Akshita Jhalani
Crypto Analyst
Sitting here on Saturday, I need to walk through what just happened in crypto markets this week, because it was genuinely uncomfortable to watch in real time, and the recovery at the end deserves as much attention as the slide that preceded it.
Bitcoin opened last Sunday near $73,000. By midweek it had fallen below $60,000 for the first time since November 2024, right after the U.S. election. It closed the week around $63,500. That's technically a 4.7% weekly gain, but the number hides a brutal drawdown that pushed BTC into valuation territory typically associated with bear‑market floors.
Saylor Blinked, and Traders Noticed
The catalyst that rattled an already fragile market came from an unexpected place.

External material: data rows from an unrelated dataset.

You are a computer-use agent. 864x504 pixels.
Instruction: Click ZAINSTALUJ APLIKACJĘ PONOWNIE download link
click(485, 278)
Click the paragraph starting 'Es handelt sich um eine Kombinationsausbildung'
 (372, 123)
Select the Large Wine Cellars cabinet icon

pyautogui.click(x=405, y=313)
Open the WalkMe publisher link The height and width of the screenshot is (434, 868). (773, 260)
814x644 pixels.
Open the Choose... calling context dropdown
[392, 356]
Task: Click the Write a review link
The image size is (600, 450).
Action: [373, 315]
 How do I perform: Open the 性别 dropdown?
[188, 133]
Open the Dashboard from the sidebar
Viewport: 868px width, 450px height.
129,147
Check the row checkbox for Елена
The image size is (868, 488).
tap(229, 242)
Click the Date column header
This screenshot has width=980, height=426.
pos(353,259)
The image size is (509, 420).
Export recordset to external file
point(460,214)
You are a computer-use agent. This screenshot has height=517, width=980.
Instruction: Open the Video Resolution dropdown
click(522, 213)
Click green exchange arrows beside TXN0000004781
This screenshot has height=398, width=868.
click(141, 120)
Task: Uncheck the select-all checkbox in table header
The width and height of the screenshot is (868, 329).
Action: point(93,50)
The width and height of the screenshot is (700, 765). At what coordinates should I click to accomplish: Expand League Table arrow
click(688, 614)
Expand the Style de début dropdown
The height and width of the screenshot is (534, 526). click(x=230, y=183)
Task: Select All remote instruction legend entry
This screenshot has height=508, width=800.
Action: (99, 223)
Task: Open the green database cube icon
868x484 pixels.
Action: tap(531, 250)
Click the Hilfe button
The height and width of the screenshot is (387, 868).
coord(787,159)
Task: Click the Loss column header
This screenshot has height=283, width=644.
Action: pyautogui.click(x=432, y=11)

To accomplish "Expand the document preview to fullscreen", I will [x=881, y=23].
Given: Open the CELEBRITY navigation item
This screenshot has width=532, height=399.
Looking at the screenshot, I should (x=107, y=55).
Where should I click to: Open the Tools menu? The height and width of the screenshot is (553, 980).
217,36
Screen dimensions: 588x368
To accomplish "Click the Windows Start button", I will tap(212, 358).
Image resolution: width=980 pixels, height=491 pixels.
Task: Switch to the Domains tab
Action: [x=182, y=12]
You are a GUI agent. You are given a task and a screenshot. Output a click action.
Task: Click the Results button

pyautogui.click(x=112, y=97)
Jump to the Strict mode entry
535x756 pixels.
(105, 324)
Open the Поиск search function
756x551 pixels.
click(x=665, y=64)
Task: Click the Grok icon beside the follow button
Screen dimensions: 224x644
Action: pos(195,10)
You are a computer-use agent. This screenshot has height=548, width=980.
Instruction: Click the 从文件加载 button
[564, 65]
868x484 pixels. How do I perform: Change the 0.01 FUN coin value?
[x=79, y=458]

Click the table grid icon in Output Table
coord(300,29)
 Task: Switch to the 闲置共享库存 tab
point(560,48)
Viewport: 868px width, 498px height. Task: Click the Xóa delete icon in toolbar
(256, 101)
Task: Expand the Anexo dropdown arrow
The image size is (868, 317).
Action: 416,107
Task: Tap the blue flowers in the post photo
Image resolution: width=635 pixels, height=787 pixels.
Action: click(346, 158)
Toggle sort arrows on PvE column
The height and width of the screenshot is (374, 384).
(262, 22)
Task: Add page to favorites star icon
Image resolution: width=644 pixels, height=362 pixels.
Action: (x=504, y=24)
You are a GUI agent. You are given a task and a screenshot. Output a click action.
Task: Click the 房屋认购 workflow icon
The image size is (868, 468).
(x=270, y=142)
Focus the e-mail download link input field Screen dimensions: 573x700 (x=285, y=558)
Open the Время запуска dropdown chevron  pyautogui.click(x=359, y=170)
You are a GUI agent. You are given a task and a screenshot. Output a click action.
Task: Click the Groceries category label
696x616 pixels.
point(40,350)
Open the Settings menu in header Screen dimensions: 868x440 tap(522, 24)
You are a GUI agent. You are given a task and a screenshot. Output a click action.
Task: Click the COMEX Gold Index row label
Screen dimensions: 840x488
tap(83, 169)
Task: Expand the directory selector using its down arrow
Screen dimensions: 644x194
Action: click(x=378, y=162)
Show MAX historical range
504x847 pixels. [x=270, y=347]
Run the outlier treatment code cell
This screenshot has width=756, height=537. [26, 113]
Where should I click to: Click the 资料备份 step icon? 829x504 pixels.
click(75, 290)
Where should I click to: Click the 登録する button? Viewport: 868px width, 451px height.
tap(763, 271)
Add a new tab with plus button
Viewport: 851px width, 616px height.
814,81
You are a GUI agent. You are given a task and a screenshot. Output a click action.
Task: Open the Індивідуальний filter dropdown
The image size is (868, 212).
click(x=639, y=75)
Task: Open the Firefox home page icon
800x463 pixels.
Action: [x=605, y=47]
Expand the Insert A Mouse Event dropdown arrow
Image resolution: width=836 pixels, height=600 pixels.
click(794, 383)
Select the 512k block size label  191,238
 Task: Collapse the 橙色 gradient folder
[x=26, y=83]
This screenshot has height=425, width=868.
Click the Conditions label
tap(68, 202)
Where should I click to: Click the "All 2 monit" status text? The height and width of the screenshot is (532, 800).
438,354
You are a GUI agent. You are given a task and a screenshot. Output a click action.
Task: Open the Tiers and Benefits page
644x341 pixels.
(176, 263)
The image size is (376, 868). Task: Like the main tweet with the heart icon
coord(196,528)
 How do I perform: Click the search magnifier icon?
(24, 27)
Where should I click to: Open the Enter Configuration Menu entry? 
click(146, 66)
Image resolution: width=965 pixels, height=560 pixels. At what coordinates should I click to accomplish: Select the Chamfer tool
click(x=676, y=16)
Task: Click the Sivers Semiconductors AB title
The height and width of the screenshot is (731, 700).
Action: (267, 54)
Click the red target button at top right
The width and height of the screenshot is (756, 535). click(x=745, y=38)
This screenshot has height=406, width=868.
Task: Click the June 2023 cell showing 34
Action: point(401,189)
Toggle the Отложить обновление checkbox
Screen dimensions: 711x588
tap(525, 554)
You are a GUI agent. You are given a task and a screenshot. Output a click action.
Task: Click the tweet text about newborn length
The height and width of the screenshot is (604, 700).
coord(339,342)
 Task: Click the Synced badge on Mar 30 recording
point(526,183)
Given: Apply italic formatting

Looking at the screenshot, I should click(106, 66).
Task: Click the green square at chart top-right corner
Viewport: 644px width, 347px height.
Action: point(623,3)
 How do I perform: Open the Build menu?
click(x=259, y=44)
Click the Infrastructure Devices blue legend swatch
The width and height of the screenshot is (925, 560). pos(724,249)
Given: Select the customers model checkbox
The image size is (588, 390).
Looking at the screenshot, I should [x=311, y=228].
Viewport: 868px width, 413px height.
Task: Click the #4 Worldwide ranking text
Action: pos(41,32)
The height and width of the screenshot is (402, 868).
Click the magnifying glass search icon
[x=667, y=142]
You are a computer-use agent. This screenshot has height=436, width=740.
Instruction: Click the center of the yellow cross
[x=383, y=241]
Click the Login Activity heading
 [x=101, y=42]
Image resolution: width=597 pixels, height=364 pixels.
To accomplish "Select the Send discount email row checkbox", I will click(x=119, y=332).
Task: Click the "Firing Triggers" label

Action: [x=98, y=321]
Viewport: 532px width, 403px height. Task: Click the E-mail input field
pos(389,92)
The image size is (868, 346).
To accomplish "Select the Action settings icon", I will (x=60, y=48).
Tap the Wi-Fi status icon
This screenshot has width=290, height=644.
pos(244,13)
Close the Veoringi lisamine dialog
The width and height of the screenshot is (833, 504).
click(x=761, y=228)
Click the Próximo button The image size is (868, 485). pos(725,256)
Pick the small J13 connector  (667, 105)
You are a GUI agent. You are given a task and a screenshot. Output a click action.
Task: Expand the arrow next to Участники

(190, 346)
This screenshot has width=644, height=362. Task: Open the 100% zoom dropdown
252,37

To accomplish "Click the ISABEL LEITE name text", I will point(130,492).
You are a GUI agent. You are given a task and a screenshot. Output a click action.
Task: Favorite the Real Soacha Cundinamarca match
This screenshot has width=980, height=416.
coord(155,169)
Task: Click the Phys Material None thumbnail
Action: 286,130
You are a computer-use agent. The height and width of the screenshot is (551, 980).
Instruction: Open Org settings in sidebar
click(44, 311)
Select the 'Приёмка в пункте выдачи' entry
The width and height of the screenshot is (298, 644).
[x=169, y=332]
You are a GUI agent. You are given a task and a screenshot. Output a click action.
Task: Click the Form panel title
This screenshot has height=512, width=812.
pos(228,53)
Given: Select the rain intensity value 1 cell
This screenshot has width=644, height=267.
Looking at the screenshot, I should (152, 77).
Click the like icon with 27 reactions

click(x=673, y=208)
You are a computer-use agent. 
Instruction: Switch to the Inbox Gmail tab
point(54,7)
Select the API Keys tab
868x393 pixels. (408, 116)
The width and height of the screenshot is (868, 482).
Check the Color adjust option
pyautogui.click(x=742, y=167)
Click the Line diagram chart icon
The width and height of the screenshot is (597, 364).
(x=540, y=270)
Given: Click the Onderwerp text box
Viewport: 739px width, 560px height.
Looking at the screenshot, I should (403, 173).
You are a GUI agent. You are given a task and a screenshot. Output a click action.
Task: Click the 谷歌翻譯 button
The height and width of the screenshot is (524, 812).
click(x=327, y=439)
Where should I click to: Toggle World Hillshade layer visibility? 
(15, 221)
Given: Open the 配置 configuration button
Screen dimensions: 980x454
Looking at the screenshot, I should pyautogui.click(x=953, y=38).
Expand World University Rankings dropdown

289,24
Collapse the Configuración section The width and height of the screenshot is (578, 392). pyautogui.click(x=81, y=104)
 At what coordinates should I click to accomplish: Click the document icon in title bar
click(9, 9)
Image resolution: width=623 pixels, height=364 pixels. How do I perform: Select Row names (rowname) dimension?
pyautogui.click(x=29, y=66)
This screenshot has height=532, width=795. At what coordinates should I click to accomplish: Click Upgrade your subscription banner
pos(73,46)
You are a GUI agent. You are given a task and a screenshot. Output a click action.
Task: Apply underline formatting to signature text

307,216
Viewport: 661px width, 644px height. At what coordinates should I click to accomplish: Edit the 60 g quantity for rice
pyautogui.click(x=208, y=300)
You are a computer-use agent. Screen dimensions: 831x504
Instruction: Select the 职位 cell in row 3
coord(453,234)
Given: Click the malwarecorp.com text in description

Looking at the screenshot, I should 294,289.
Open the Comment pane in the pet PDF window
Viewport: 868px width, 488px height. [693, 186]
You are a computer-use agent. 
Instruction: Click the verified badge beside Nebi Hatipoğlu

Michael Saylor's Strategy, the largest corporate Bitcoin holder on the planet with roughly 845,000 BTC, disclosed it had sold 32 bitcoins for about $2.5 million between May 26 and May 31 to fund dividends on its STRC preferred shares.
Thirty‑two coins out of 845,000. Statistically meaningless. Symbolically enormous.
Strategy built its entire identity around a "never sell Bitcoin" philosophy. Saylor has repeated that stance in interviews, on social media, and on earnings calls for years. So when even 32 coins moved, regardless of the reason, traders read it as a behavioral shift, not a treasury management footnote.
The company also sold around 800,000 shares for $128 million through its at‑the‑market program the same week. That raised a question nobody wanted to ask out loud: if the Bitcoin sale truly didn't matter, why did it need to happen at all? One theory making the rounds is that Strategy may be trying to demonstrate it can actually use Bitcoin as a corporate asset, not just hold it permanently, to improve its chances of eventual S&P 500 index inclusion.
Macro Piled On
The Saylor story landed into an already fragile sentiment backdrop. Iran tensions had pushed oil prices higher, reviving concerns about interest rates staying elevated longer than expected. Tech stocks came under pressure. Bitcoin, trading more like a high‑beta Nasdaq proxy than an independent store of value, followed equities down.
The slide toward $59,000 touched what some analysts call a bear‑market valuation zone based on the realized price of all circulating coins. It was uncomfortably close, but the panic flush that typically confirms a real bottom never materialized.
SpaceX and Iran Pulled It Back
The recovery came from two directions at once. President Trump announced the U.S. had effectively ended hostilities with Iran, with officials pointing to progress toward a signed accord. Brent crude fell toward $85. Geopolitical risk premiums unwound fast.
Then SpaceX listed on Nasdaq on Friday and closed at $161, up 19% from its $135 offer price. Risk appetite returned across the board, and crypto followed.
Ethereum gained 6.4% on the week to close at $1,663. Solana rose 9.5% to nearly $67. BNB added 4.7%, Dogecoin climbed 6.2%, and XRP gained 4.2% to reach $1.13.
The Recovery Is Real, But Not Complete
Bitcoin held a critical floor without triggering forced liquidations. That matters. But the macro rescue doesn't resolve the structural weakness underneath, ETF inflows need to stabilize, large buyers need to return in size, and the sellers who have been draining the market since February need to fully wash out first.
This week's bounce was macro‑driven. A real recovery needs demand behind it.